---------- RECORDS

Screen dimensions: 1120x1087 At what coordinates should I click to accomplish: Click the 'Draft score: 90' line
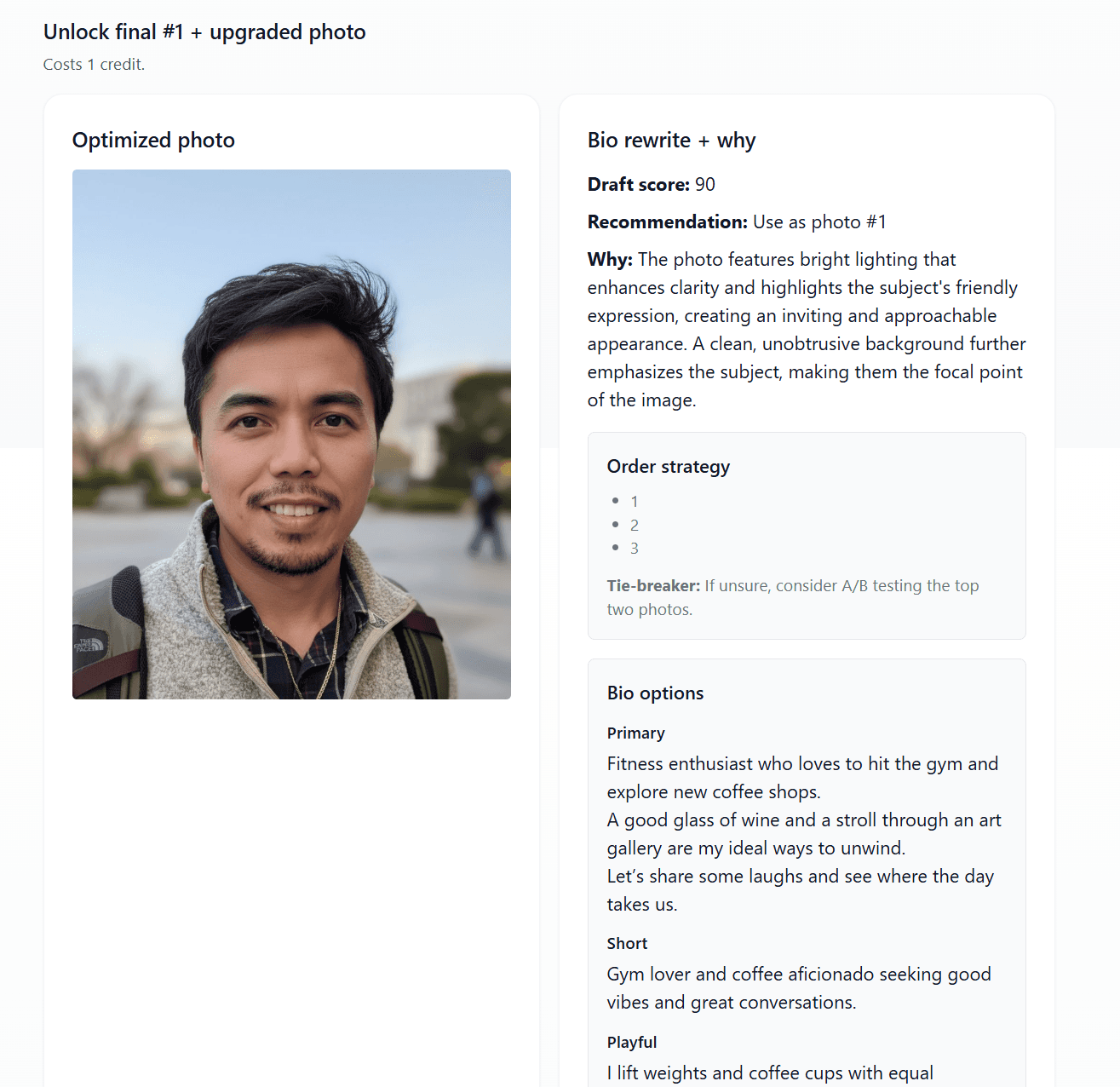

--------------------
---------- RECORDS

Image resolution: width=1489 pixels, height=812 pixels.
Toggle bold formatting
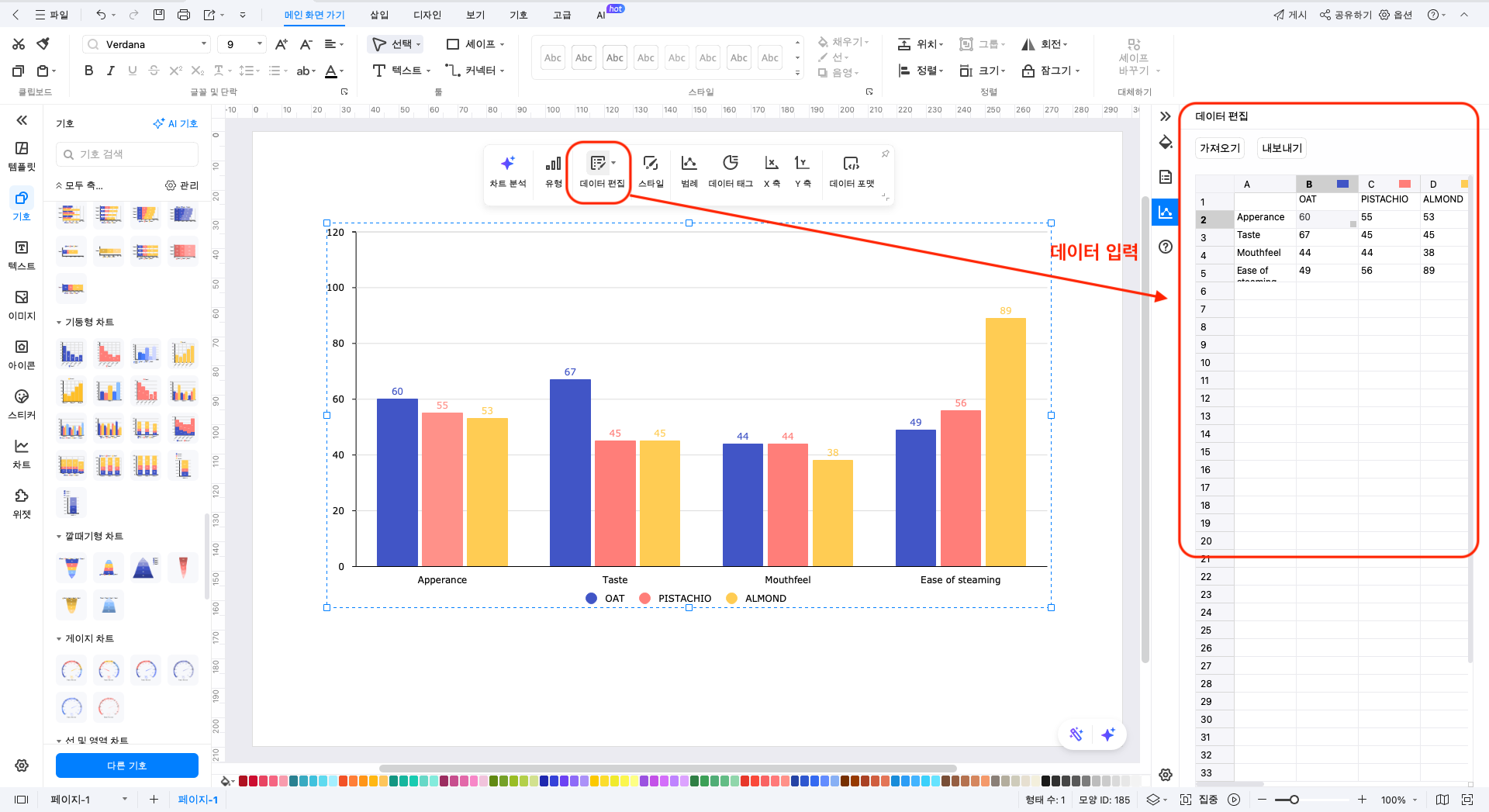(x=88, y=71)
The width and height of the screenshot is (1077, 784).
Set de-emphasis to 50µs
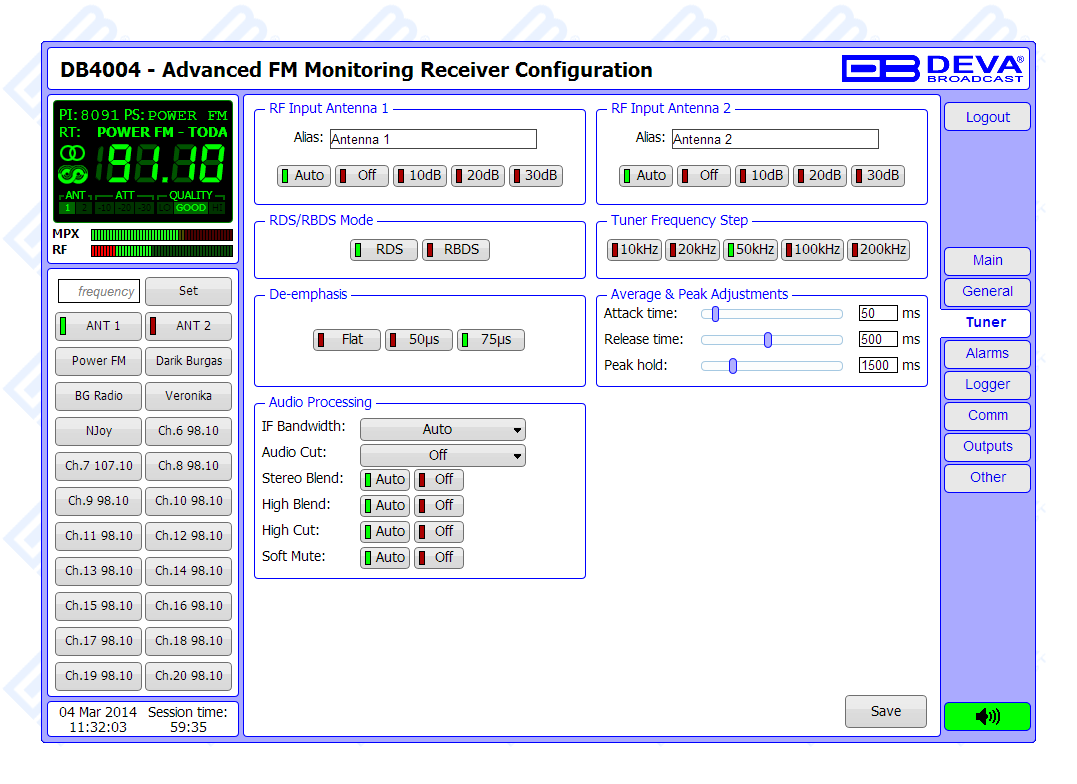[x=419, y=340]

--------------------

◆ TASK DESCRIPTION
Shift every coordinate in the answers by adding 77 to each number, and write out again every line of the entries from the line with "Image resolution: width=1489" up to and including the line with "[x=419, y=340]". Leave the pictures out.

◆ ANSWER IN FULL
Image resolution: width=1489 pixels, height=812 pixels.
Toggle bold formatting
(x=165, y=148)
The width and height of the screenshot is (1077, 784).
Set de-emphasis to 50µs
[x=496, y=417]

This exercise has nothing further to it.